### What is expected
Look through the listing below and write out exactly the lines from the line with "The image size is (1512, 806)." to the line with "Click Search Aspen Knowledge field", both included, and no others.

### Data for this task
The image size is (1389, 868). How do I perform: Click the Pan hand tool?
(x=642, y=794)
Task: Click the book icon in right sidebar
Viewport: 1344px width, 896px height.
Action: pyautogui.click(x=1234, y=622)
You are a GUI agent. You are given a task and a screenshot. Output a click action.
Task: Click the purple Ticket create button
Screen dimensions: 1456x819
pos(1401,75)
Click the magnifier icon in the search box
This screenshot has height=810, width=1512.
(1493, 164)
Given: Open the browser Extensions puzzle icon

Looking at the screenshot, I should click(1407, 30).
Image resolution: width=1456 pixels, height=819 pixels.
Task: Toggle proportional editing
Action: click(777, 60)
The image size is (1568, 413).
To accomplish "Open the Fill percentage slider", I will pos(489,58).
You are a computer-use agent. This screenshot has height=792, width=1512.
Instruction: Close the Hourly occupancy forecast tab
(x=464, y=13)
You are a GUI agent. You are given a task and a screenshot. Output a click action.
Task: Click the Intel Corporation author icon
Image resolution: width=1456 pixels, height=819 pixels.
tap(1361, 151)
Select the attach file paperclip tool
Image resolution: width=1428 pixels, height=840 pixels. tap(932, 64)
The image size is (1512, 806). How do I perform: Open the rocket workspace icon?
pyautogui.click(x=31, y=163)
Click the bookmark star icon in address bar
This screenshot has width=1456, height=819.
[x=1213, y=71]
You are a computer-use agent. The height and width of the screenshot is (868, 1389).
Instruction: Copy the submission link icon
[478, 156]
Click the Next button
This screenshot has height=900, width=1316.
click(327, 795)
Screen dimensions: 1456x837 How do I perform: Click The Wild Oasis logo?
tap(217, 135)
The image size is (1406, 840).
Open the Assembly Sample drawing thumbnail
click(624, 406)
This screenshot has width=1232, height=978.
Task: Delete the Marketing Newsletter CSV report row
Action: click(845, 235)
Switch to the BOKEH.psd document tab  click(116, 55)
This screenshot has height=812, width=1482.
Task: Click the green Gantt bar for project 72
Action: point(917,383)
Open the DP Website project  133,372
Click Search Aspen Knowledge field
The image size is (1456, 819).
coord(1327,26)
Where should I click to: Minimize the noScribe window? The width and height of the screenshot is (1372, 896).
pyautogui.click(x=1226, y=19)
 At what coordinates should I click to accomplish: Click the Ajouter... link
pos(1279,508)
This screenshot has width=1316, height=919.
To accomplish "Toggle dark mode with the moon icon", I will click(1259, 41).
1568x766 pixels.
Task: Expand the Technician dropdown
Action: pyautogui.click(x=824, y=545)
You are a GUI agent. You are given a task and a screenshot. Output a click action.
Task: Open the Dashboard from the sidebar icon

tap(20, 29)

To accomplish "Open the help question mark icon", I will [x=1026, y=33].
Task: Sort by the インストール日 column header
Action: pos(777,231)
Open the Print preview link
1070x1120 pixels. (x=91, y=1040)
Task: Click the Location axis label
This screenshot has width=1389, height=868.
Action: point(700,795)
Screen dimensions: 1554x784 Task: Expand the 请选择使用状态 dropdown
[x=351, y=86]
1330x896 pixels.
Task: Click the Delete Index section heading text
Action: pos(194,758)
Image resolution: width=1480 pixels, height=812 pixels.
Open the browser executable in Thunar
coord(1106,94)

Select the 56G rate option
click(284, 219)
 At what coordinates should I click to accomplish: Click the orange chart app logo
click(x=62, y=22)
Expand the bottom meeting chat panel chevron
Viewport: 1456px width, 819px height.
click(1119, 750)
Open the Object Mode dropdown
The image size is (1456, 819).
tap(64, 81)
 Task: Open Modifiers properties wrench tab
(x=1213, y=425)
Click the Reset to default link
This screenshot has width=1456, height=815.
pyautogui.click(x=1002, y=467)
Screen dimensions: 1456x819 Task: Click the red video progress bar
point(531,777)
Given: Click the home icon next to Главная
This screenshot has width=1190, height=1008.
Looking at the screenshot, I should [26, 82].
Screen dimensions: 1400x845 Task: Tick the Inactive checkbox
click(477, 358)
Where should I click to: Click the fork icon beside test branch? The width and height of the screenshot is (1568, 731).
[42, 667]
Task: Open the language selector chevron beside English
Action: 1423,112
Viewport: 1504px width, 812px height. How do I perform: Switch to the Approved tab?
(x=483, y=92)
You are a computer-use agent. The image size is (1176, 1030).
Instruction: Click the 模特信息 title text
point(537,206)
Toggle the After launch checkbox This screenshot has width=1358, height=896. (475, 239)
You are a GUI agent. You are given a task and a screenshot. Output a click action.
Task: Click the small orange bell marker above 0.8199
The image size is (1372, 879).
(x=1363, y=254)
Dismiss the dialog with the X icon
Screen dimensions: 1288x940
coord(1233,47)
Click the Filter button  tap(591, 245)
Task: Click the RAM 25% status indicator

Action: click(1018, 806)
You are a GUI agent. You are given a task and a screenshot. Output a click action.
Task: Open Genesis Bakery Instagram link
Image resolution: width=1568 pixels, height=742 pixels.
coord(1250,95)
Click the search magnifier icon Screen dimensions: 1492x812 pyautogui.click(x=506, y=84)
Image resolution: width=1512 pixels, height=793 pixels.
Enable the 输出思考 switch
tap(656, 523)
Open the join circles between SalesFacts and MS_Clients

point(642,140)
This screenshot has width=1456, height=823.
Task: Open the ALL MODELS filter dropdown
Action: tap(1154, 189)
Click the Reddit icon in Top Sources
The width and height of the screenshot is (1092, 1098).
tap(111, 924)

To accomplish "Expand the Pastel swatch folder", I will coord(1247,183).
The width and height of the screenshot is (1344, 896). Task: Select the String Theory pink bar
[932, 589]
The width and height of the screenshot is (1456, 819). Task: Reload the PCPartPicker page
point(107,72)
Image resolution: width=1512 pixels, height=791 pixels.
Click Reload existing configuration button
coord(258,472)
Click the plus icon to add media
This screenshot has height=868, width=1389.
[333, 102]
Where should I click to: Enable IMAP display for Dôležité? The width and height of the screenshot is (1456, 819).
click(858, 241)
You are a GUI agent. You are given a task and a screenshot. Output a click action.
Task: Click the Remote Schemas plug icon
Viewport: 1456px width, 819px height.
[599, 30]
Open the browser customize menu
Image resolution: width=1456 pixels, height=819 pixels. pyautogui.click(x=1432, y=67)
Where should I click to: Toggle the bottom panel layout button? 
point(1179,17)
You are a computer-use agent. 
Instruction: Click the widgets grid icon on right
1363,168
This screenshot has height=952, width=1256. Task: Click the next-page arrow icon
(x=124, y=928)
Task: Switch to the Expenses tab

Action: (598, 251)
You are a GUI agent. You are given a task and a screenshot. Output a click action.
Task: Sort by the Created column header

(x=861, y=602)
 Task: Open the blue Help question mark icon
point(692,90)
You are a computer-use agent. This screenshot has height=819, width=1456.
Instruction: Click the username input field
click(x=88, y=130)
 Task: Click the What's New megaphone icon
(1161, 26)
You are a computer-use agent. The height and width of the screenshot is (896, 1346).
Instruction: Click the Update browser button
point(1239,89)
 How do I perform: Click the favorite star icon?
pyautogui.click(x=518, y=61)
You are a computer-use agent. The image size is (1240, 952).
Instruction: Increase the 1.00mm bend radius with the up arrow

### Task solution
The image size is (1512, 806). How do I perform: Open the rocket workspace icon?
pyautogui.click(x=31, y=163)
Click the bookmark star icon in address bar
This screenshot has width=1456, height=819.
[x=1213, y=71]
You are a computer-use agent. The height and width of the screenshot is (868, 1389).
Instruction: Copy the submission link icon
[478, 156]
Click the Next button
This screenshot has height=900, width=1316.
click(327, 795)
Screen dimensions: 1456x837 How do I perform: Click The Wild Oasis logo?
tap(217, 135)
The image size is (1406, 840).
Open the Assembly Sample drawing thumbnail
click(624, 406)
This screenshot has width=1232, height=978.
Task: Delete the Marketing Newsletter CSV report row
Action: click(845, 235)
Switch to the BOKEH.psd document tab  click(116, 55)
This screenshot has height=812, width=1482.
Task: Click the green Gantt bar for project 72
Action: point(917,383)
Open the DP Website project  133,372
Click Search Aspen Knowledge field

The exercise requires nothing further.